Everyone is talking about video marketing these days – it’s become a crucial component of your marketing toolkit because we’re still in the prime days of the medium. If you’re not doing video, you need to start doing it right now. Don’t miss out on this golden era of video marketing – you’ll kick yourself later.
When you are creating a video, the big question is how you build a framework to create a YouTube video that actually works. The sad truth is that most videos are boring and so if you get the framework right, you’ll automatically put yourself ahead of the rest and give yourself the best possible chance to catch the attention of your target audience.
In this article, we’re to unpack the perfect video framework so you can make really awesome videos. This framework should help to give you a useful checklist to use when you are making your videos – because I know how difficult it can be in the beginning. But if you follow this with every video, you’ll find it gets a lot easier to make compelling content.
Here we go…
The Perfect Video Framework
This framework comes from a lot of trial and error, but also a good understanding of what works in online video. It leverages human psychology and well as how the internet works to get you the results you want every single time.
1. The Hook.
It all starts with the hook. This is the first five seconds of your video and its incredibly important to get right. You have to have something that grabs the viewers’ attention, ideally with some movement. Anything that you can do to break the viewer out of their stupor is going to pay off because they’re much more likely to continue watching the video. If you don’t catch their attention in the first few seconds, you’ve lost from the get-go.
If you’re struggling to come up with ideas, find some other creators whose videos you really enjoy and pay attention to what they use for a hook. You don’t want to copy them exactly, but you can get lots of inspiration from seeing other hooks and that can help you come up with your own that make sense for your video.
2. The Brand Intro.
The next piece of the puzzle is to have some sort of brand introduction. This is your opportunity to show who you are and to tell people to follow you and your content. Ideally you want something unique and memorable so that when someone sees it, they immediately associate with what your content is all about.
This introduction could also include graphics, audio, and anything else that helps to set your brand apart from the rest. Be creative here and you’ll build great brand equity that you can cash in on later down the line.
3. The Pain Point.
The next thing you have to do is to lay out the pain point. What is this video going to solve for people? How is it going to help? You want to prove to the viewer that it is worth their time to watch the rest of the video. By clearly articulating the problem you are going to solve for them, they will be intrigued and ready to hear from you.
If you don’t do this well, viewers are likely to click away because they don’t see the value of sticking around. You could have the most awesome content but it gets ignored because you don’t explain the pain point well enough in the beginning.
4. The Personal Story.
One of the most powerful aspects of video is that you are humanizing your business and showing the face of the person behind it. So, be sure to share your personal story around the video topic in a genuine way to build trust with the person who is watching. Go into as much depth as needed in order to show how it relates the pain point you’ve just explained.

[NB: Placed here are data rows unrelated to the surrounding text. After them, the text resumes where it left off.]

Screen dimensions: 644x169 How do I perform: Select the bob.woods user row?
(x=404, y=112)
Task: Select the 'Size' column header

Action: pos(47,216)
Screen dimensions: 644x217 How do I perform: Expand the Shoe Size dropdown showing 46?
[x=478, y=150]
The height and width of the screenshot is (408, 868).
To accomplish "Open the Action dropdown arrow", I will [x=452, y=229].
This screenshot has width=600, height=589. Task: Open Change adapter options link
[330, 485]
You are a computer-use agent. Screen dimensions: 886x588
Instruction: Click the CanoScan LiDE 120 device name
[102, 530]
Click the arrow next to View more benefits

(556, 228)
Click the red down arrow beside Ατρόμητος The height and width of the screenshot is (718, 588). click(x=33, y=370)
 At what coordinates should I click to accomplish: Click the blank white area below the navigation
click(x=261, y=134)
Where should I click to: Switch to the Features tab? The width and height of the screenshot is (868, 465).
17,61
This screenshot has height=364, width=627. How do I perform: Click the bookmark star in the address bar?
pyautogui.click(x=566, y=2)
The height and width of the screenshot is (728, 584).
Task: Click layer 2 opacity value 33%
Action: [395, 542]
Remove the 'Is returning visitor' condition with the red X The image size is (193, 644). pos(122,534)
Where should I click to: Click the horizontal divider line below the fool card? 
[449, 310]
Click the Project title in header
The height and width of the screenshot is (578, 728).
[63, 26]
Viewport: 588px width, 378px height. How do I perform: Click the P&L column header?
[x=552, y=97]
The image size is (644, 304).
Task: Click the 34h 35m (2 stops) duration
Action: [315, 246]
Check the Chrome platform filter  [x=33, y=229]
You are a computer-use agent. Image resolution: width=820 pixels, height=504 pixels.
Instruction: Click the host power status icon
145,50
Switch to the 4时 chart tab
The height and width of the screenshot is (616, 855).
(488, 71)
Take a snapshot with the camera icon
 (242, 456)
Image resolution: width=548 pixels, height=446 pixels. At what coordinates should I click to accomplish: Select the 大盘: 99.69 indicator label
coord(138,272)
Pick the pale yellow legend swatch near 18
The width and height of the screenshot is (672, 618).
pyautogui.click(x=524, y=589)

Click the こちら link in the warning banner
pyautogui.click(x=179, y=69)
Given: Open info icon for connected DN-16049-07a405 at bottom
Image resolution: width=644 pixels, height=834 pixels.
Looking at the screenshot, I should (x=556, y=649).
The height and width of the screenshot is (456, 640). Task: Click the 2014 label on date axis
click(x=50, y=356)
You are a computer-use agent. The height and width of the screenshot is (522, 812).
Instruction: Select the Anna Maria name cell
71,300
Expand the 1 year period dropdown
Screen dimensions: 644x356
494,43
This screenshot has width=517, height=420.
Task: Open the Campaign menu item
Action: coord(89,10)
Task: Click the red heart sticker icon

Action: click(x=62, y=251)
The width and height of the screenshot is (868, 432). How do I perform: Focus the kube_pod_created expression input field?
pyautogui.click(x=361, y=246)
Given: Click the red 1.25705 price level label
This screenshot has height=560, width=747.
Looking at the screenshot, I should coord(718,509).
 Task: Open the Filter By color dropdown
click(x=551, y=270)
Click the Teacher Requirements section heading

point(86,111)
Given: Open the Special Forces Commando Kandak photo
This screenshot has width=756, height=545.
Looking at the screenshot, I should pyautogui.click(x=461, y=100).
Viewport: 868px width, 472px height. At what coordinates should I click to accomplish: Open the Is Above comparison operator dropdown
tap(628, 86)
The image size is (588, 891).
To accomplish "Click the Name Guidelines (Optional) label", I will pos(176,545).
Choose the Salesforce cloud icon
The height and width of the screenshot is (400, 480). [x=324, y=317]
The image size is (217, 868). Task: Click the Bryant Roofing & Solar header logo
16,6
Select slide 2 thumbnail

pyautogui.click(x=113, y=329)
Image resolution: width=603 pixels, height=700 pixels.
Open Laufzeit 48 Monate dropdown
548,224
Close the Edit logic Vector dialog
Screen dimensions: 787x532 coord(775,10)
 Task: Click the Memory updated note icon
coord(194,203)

This is vital because it illustrates to the person watching that you can relate to them and you understand what they’re going through. Through creating this rapport, you are well positioned to give them the solution to their problem. You build an emotional connection that can be sustained throughout the video.
5. The Talking Points.
Now that you’ve set up the video in the right way, we get to the talking points. This is the meat of what you’re wanting to communicate. Speak as clearly as you can, breaking your solution into bite-sized chunks and you can persuade your viewer to take whatever actions you’re advocating for.
Don’t do too many here though, remember that your audience has a limited attention span. And you’re also competing with millions of other videos. Ideally, you want to stay between 3 and 5 talking points wherever possible. This makes it memorable and digestible for those watching and it doesn’t make your videos unbearably long.
6. The Close.
This will often overlap a little bit with the main talking points, but the objective of the close is to summarize the pain point, the talking points, and ask your viewer to take action. It doesn’t have to be super complicated, there’s no need to overthink it. Keep it simple and assuming that you’ve followed this framework, you’ll be well set up to encourage strong engagement from that viewer.
So, if you’ve been scared to take on video because it all can be a bit overwhelming, hopefully this framework can help. Use this as a template when you’re planning your videos and then make sure your recording and editing fits into these simple steps.
By breaking things down like this, you’ll know that you’re following best practice and with a little bit of your own personality, you can create really compelling videos that is going to grow your audience and eventually lead to conversions.